Since the entire debacle with Joe Rogan and the protests against Covid-19 misinformation, many users have decided to boycott Spotify, while others are tracking the emergence of alternative options. Recently, the company made headlines once again by choosing to stop the production of its in-car streaming service called Car Thing.
Although CEO Daniel Ek had described Car Thing as a “massive opportunity” last year, Spotify has halted the service’s development, resulting in a hefty €31million charge. This was revealed in the Q2 reports, where the company had an operating loss of €194million.
Initially, Car Thing was conceptualised as a stereo designed for streaming music and podcasts through Spotify. After multiple trials and public testing, Car Thing had a wider release in February, but the company has already decided that this service is not a viable option and has chosen to halt production instead.

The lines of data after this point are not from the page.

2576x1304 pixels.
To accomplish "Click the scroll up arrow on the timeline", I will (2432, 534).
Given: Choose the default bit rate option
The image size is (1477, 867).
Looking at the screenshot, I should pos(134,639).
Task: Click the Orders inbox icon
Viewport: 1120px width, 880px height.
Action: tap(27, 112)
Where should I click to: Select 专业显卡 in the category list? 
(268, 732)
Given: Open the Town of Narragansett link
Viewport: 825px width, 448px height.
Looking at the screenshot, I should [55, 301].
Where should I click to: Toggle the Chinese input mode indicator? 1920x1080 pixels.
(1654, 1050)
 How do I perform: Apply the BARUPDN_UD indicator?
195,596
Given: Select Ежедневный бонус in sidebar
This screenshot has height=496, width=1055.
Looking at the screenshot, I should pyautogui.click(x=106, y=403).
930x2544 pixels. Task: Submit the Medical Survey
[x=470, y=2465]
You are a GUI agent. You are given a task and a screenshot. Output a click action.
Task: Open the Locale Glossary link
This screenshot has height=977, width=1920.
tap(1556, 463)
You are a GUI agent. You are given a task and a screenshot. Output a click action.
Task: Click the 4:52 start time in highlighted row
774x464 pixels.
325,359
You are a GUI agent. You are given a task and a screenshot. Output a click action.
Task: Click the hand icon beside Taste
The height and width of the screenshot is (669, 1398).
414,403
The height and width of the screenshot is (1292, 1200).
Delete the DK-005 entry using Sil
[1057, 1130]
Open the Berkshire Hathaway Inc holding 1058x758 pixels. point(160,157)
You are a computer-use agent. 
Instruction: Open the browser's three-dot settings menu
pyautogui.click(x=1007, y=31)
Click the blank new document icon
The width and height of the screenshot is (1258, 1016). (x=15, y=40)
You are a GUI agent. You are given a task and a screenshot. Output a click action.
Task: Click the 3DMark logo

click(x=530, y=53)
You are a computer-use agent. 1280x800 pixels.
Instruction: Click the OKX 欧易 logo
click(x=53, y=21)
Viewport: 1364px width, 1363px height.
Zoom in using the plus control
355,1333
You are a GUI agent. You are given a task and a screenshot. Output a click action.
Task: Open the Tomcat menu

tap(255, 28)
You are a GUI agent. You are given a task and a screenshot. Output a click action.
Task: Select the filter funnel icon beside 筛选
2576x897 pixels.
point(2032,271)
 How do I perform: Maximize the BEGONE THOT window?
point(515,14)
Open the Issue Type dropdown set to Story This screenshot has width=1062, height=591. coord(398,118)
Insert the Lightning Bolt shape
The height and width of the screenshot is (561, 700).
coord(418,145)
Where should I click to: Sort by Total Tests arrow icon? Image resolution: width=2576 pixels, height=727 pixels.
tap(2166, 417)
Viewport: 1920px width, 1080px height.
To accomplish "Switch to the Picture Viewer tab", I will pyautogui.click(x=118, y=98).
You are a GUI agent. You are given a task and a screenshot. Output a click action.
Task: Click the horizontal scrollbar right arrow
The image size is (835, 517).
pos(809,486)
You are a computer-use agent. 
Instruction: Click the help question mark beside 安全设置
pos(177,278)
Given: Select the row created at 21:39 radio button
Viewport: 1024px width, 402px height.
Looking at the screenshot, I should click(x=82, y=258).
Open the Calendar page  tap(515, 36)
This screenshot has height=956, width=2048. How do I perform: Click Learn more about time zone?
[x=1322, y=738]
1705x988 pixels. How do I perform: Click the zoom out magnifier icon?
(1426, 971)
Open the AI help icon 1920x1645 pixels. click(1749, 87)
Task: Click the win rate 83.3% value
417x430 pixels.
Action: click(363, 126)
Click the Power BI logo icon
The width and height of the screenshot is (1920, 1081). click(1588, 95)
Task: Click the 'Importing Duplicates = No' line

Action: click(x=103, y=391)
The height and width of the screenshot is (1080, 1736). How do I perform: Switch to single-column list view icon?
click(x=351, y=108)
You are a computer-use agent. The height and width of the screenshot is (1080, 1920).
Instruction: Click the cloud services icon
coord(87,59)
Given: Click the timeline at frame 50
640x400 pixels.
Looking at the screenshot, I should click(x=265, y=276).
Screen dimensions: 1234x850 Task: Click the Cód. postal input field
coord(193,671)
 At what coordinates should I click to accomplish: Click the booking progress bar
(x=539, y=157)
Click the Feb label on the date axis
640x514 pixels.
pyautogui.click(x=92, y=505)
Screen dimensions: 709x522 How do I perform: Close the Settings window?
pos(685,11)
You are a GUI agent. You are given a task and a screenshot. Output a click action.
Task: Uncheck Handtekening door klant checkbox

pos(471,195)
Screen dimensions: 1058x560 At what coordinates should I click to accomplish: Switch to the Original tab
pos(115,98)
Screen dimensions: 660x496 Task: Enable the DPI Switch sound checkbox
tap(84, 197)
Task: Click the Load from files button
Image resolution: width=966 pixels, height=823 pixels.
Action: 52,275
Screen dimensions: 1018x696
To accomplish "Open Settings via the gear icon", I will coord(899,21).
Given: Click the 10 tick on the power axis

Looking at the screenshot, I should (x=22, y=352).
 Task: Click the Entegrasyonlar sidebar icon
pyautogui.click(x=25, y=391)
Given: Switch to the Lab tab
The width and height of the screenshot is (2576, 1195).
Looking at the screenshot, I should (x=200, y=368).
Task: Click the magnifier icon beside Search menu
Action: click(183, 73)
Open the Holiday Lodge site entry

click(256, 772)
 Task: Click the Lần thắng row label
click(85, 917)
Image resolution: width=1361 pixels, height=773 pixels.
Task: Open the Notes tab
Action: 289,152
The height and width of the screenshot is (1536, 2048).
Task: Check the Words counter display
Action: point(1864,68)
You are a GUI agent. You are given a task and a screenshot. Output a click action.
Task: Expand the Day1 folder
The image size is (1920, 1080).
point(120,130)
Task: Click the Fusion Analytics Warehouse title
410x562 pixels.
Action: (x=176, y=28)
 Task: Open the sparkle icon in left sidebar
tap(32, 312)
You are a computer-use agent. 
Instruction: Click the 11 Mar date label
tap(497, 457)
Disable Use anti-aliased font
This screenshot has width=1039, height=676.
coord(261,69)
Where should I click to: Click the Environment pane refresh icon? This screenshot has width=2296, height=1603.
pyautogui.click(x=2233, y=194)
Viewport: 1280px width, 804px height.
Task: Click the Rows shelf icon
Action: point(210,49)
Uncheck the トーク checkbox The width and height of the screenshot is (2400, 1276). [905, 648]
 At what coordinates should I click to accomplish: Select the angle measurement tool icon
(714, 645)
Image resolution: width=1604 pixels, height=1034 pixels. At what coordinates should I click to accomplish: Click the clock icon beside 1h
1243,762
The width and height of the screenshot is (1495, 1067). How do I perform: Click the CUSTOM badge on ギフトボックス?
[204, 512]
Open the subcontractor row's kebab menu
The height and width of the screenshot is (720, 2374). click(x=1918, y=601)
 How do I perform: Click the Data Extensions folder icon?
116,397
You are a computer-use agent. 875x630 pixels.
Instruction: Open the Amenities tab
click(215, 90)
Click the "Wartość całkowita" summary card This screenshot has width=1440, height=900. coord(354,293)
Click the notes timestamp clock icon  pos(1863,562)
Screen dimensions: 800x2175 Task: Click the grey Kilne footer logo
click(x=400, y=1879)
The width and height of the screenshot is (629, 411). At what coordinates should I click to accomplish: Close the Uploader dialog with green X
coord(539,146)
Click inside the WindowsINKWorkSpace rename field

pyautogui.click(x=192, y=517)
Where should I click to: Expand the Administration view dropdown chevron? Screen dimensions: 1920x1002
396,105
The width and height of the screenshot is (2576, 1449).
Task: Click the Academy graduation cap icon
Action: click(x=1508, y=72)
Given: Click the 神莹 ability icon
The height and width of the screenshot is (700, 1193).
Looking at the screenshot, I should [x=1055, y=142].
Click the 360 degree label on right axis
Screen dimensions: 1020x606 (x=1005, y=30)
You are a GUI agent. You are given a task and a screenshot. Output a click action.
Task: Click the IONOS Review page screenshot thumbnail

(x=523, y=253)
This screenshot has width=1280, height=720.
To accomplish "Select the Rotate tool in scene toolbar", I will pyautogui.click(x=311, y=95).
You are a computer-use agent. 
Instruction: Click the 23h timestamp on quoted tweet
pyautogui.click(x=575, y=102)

While explaining the decision, Daniel Ek said: “We just can’t get it to an attractive economical profile. So we decided to terminate this program in light of that.” Another reason behind the downfall of Spotify’s Car Thing was the severe competition from other services offered by tech giants such as Apple.
CFO Paul Vogel commented: “First, we tested a number of price points, and we frankly haven’t seen the volume at the higher prices that would make the current product financially viable. Second, rising inflation and component costs, coupled with the expanded lead time needed to order parts, has significantly altered the risk-reward of continuing to lean into further product development.”